The masterpiece? Not on first listen, but perhaps this is a slower burning album than Purple Rain or 1999. It's an iconic start, the synth drum hustle of the title track, a sound of Bambatta and street battles. Perhaps any double album is doomed to feel like hard work from the get-go. There is a lot to love in the well-known tracks - You Got the Look sounding well ahead of its time, while simultaneously challenging a kind of Van Halen on Thriller guitar style that sounds very, very eighties. Sheena Easton, Scotland's favourite, providing the uber-American vocals.

It's undoubtedly ambitious, there's no doubt about it, and perhaps it's that sense that there's something for everyone that makes it special. I dunno. Maybe it feels like he's trying too hard? All the 5/5s seem to talk about "breathtaking scope" and all of that, but is it enough to make you actually want to listen to it again and again?

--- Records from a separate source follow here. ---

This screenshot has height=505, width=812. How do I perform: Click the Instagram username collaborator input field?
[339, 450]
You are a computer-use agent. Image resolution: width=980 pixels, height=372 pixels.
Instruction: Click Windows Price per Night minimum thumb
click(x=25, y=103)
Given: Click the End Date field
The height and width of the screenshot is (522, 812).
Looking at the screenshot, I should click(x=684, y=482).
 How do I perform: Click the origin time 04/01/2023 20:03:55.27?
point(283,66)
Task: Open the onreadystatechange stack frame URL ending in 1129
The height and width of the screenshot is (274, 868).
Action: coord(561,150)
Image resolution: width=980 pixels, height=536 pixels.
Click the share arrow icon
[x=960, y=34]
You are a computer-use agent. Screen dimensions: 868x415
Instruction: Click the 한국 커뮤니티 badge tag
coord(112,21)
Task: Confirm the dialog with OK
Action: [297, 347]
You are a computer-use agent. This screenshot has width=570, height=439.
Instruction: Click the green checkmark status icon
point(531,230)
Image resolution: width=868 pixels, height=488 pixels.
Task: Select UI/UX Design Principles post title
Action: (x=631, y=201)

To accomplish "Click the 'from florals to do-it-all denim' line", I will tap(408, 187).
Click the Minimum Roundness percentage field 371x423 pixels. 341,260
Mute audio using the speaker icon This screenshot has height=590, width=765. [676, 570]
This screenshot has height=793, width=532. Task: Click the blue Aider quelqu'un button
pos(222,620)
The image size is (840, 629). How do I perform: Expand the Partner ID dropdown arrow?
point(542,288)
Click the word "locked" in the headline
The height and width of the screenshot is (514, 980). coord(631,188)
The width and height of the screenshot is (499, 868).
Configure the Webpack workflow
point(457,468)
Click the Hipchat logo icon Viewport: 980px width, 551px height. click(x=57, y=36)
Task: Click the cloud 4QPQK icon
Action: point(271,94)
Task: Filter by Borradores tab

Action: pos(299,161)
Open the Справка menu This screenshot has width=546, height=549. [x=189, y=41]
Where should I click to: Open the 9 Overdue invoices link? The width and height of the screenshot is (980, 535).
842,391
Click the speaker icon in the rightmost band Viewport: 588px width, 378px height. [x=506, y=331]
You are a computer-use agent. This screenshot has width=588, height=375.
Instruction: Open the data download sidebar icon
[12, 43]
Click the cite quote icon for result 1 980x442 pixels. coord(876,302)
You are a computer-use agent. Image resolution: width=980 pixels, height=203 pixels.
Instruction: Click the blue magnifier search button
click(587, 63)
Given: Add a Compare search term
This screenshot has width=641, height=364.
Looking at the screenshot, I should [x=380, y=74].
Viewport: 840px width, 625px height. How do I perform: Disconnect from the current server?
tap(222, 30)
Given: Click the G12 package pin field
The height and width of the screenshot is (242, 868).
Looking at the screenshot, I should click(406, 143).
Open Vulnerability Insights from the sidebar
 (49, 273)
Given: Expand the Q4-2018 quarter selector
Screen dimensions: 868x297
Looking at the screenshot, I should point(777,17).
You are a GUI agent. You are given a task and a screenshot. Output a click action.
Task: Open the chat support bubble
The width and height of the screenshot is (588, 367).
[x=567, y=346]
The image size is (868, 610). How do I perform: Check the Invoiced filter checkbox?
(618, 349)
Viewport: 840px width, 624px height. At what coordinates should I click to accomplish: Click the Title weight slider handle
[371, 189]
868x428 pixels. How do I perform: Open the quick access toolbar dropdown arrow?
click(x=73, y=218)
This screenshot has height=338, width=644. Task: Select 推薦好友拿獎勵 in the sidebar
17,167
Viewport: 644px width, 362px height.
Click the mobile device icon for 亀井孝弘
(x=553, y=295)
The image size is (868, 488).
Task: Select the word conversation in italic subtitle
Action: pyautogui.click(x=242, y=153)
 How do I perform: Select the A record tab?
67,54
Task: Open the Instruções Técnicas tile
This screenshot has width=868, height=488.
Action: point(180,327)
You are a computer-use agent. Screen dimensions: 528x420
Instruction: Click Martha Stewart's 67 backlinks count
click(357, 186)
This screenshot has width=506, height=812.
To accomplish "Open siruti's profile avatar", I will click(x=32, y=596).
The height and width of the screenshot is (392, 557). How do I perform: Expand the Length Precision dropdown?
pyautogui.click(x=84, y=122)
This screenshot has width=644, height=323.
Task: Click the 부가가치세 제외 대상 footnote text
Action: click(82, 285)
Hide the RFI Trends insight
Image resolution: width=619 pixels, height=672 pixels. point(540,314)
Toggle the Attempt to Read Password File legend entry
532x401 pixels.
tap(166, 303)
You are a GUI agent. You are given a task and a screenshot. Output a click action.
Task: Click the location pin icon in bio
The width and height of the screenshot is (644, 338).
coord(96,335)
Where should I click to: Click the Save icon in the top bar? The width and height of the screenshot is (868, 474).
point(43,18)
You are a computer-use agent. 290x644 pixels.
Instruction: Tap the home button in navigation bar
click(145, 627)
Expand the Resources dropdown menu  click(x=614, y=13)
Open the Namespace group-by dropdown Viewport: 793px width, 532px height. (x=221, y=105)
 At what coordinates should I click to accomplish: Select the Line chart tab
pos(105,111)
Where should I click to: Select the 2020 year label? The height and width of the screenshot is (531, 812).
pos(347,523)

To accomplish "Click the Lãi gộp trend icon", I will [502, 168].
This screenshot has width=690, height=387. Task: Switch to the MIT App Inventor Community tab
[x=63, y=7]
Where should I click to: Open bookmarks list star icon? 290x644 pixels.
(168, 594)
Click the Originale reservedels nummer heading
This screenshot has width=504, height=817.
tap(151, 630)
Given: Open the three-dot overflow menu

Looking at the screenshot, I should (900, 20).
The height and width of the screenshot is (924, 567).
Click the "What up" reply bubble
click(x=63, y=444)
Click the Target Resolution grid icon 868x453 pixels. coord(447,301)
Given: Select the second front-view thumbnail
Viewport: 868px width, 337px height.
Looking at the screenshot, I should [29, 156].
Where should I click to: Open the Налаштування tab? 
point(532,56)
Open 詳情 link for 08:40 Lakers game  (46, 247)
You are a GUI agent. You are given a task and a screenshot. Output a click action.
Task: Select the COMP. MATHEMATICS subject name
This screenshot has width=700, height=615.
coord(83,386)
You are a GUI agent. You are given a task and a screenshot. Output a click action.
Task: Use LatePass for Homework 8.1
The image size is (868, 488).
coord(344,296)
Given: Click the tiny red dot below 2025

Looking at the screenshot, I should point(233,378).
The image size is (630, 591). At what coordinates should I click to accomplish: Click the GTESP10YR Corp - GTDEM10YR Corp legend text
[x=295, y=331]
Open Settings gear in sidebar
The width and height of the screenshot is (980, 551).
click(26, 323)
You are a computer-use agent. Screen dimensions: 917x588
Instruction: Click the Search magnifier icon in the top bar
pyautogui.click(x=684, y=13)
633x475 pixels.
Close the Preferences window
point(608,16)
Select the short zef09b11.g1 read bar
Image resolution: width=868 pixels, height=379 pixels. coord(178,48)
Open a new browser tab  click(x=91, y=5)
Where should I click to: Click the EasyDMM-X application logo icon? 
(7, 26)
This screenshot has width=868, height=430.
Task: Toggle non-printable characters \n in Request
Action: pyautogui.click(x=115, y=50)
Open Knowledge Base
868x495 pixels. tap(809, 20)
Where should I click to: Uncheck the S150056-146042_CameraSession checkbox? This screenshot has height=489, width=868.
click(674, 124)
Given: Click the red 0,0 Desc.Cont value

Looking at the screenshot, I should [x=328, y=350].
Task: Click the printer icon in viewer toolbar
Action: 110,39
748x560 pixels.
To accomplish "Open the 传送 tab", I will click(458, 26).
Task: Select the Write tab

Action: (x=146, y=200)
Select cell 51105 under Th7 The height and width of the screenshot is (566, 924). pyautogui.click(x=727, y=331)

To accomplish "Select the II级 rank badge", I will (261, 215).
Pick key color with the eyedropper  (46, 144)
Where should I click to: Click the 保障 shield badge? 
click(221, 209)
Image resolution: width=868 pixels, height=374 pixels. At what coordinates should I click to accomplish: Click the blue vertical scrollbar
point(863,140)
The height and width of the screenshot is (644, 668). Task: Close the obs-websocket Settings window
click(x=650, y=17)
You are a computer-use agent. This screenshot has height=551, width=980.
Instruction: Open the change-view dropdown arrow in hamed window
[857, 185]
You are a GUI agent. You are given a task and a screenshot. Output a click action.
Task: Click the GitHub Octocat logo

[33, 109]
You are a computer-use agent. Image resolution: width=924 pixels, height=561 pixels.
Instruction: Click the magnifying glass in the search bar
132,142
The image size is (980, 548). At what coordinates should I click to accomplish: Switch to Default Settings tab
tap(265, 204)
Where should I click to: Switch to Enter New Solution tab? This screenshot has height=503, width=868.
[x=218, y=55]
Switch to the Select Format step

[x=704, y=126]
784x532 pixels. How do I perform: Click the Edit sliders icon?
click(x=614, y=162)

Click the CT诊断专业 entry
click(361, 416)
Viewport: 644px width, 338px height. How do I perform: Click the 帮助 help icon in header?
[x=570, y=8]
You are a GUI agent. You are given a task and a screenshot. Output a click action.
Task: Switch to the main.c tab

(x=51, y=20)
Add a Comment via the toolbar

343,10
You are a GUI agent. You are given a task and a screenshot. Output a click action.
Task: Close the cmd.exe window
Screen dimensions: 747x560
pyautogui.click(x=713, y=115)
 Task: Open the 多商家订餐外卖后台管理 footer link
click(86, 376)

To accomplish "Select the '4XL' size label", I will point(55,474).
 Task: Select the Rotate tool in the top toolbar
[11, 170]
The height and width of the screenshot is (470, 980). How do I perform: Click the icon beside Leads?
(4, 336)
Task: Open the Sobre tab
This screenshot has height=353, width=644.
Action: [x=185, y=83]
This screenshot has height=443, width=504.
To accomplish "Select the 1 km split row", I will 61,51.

If Purple Rain is the heavyweight vinyl, Around the World in a Day is the thrift-store find, then maybe this one is the CD in the car. Maybe it needs an epic landscape, a cross-country road trip, to make sense of it all. I have to confess, at times I find this a bit self-indulgent.

I Could Never Take the Place of Your Man. That's a solid gold track though. I think pop is the shade of purple I prefer with Prince, no surprise there though. Hang on, now The Cross has come on. This is a very different vibe... maybe I need to give this another chance...

Some things are the work of a lifetime, not an hour.